- _To do_
In the article on young generations' stress, rewrite the paragraph beginning "Young people, especially Millennials" as a short bulleted list that keeps its main facts.

- _Text shown_
Working from home reduces the stress level for Millennials and Generation Z, study shows
The flexible work arrangements, widely implemented amid COVID-19 pandemic, could be a solution to reduce the young generations’ stress level. Almost 70 percent of Millennials and 64 percent of Generation Z said the option of working from home in the future could relieve stress, according to the latest edition of Deloitte Global Millennial Survey. The report is based on two sets of surveys – the first one was conducted across 43 countries prior to the COVID-19 outbreak and the second one, conducted across 13 countries after the worldwide pandemic outbreak.
According to the study, stress remains a critical issue for young generations and it influences their career plans. However, the share of respondents who said they were stressed most of the time decreased for both generations during the pandemic , from 50 percent to 42 percent for Millennials and from 52 percent to 44 percent for Gen Zs, probably due to the slowdown of activity during lockdown.
Financial concerns remain an acute stress factor for Millennials, especially for those who started their career in the beginning of the financial crisis in 2008 and now face another downturn. In the primary survey, more than 50 percent of Millennials believed their financial situations would worsen in the next year and their share increased to 61 percent after the pandemic outbreak.
Young people, especially Millennials, increasingly feel the need for stability, a trend also manifested before the pandemic. For the first time since asking the question, four years ago, the share of Millennials in the primary survey who said they wanted to stay with their employers for five or more years was larger than the share of those who wanted to leave within two years. Those who would leave in two years or less dropped from 49 percent to 31 percent, while those who prefer to stay long-term jumped from 28 percent to 35 percent. Gen Zs remain more interested in changing the job, but only half of them said they would like to change jobs within two years, down from 61 percent a year ago.
At the same time, young generations become more and more involved in social actions. Nearly three-fourths of respondents said the pandemic has made them more sympathetic to the needs of others and that they would take action to positively impact their communities, which is also reflected in their purchasing habits. About 60 percent said they planned to buy more products and services from large businesses that have taken care of their workforces and positively impacted society during the pandemic. Around three-quarters will make an extra effort to buy products and services from smaller, local businesses.
Not least, a large majority (80 percent) think governments and businesses need to make greater efforts to protect the environment, yet they are concerned that the economic impact of the pandemic might make this less of a priority.

- _Given information_
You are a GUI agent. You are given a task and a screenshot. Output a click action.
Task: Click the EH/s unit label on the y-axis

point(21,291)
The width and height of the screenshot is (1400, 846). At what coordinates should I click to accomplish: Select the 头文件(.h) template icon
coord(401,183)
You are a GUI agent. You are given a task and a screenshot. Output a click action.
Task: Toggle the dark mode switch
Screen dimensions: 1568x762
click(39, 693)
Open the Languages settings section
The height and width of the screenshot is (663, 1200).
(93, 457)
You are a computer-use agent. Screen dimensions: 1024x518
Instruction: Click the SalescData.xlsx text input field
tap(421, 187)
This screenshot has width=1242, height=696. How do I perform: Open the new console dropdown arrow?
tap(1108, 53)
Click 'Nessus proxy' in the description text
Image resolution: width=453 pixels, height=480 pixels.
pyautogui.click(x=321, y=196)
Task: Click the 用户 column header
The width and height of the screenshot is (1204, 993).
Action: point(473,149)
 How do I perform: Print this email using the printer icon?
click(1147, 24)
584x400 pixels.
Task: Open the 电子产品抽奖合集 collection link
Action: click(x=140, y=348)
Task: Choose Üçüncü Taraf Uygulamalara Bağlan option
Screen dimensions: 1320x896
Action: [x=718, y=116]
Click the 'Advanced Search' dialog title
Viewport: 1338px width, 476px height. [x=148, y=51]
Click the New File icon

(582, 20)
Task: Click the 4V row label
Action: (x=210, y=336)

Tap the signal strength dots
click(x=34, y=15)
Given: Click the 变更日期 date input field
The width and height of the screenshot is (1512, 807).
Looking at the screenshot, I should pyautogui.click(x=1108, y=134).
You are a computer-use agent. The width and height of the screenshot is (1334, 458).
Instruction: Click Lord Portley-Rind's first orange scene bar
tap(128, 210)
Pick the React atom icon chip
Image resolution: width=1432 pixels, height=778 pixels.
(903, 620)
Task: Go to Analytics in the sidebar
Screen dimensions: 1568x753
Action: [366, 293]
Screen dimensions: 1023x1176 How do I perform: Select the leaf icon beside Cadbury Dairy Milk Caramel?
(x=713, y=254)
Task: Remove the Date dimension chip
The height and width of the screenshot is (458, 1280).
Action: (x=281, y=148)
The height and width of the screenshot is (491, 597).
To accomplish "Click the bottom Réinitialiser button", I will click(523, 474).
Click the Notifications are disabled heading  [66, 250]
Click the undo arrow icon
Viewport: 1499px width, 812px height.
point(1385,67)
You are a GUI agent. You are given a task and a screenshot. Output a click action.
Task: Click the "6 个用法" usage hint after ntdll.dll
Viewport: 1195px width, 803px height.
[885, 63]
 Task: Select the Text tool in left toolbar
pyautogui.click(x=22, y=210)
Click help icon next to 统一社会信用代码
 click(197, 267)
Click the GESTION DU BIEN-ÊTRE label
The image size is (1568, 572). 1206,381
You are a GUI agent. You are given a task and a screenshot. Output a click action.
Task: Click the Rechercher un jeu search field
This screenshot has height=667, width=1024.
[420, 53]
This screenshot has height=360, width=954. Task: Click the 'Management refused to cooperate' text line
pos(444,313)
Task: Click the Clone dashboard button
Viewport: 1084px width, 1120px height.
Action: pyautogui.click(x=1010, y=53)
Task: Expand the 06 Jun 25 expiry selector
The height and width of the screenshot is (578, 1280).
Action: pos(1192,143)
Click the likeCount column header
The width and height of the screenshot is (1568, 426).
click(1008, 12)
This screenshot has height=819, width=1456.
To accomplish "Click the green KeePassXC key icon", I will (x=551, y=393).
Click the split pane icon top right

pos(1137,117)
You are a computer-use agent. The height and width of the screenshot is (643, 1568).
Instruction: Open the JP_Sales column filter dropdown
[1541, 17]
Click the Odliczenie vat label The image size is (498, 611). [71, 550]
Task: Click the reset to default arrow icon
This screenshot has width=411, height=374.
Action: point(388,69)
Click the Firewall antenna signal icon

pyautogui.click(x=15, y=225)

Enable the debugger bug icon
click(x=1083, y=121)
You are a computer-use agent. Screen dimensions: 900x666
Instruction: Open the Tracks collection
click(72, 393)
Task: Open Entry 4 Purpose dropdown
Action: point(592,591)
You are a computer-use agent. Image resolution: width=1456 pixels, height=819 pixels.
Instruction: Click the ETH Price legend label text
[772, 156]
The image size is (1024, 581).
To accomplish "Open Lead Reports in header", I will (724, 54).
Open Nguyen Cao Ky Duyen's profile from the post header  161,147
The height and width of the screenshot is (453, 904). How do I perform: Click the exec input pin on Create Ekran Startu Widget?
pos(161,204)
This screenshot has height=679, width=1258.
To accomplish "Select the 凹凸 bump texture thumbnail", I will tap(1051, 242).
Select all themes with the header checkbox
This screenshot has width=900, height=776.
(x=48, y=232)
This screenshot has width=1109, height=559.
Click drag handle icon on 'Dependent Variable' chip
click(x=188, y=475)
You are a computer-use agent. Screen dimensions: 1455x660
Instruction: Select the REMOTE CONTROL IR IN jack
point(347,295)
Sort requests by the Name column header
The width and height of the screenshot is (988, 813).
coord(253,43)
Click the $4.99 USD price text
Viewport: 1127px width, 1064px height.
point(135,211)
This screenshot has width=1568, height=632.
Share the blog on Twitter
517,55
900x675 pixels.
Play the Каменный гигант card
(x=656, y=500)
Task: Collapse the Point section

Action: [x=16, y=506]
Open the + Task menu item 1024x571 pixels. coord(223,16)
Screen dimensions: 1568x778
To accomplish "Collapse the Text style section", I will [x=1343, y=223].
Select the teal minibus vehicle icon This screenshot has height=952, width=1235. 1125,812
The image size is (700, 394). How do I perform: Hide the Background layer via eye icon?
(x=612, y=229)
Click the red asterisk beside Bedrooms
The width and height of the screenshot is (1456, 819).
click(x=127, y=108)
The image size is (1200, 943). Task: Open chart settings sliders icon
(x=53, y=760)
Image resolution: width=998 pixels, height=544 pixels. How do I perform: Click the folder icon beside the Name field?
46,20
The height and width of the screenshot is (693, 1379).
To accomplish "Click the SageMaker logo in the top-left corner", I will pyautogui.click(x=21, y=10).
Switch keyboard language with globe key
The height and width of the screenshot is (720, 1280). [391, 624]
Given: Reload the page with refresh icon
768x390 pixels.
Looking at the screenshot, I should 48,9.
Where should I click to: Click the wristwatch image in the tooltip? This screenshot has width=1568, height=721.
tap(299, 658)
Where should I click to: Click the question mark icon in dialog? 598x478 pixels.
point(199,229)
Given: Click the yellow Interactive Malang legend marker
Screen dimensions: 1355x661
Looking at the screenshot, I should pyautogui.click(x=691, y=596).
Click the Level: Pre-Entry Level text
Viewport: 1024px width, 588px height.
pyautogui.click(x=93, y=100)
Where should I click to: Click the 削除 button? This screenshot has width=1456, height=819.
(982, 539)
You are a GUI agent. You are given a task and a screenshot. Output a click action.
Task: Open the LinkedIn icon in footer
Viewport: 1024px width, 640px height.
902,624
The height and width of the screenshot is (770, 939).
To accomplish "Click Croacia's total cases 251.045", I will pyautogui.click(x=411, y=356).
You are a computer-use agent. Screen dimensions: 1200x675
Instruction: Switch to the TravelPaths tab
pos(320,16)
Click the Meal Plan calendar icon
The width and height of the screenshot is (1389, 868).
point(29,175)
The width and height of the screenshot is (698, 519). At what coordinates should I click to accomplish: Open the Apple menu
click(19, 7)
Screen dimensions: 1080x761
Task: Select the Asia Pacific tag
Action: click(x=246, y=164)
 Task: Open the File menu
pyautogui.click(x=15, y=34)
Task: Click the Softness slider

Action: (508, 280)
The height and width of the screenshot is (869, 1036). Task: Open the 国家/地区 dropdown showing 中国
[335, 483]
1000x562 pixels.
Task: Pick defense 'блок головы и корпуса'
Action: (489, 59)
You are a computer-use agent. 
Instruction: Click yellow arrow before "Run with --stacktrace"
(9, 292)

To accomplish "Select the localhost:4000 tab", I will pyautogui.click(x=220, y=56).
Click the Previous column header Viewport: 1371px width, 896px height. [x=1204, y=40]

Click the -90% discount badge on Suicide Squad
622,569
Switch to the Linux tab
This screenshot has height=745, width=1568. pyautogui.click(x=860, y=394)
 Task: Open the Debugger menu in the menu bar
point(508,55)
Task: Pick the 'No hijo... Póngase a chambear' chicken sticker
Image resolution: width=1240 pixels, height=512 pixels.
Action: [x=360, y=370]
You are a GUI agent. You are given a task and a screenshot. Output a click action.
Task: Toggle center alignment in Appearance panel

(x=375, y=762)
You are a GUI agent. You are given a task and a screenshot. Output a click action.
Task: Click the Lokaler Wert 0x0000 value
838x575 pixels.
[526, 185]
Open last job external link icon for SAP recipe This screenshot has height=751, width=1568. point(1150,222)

- _Answer for this exercise_
- Young people, especially Millennials, increasingly want stability, a trend already visible before the pandemic.
- For the first time in the four years the question has been asked, more Millennials in the primary survey wanted to stay with their employers for five or more years than wanted to leave within two years.
- Millennials planning to leave within two years fell from 49 percent to 31 percent, while those preferring to stay long-term rose from 28 percent to 35 percent.
- Gen Zs are still more interested in changing jobs, but only half now want to do so within two years, down from 61 percent a year earlier.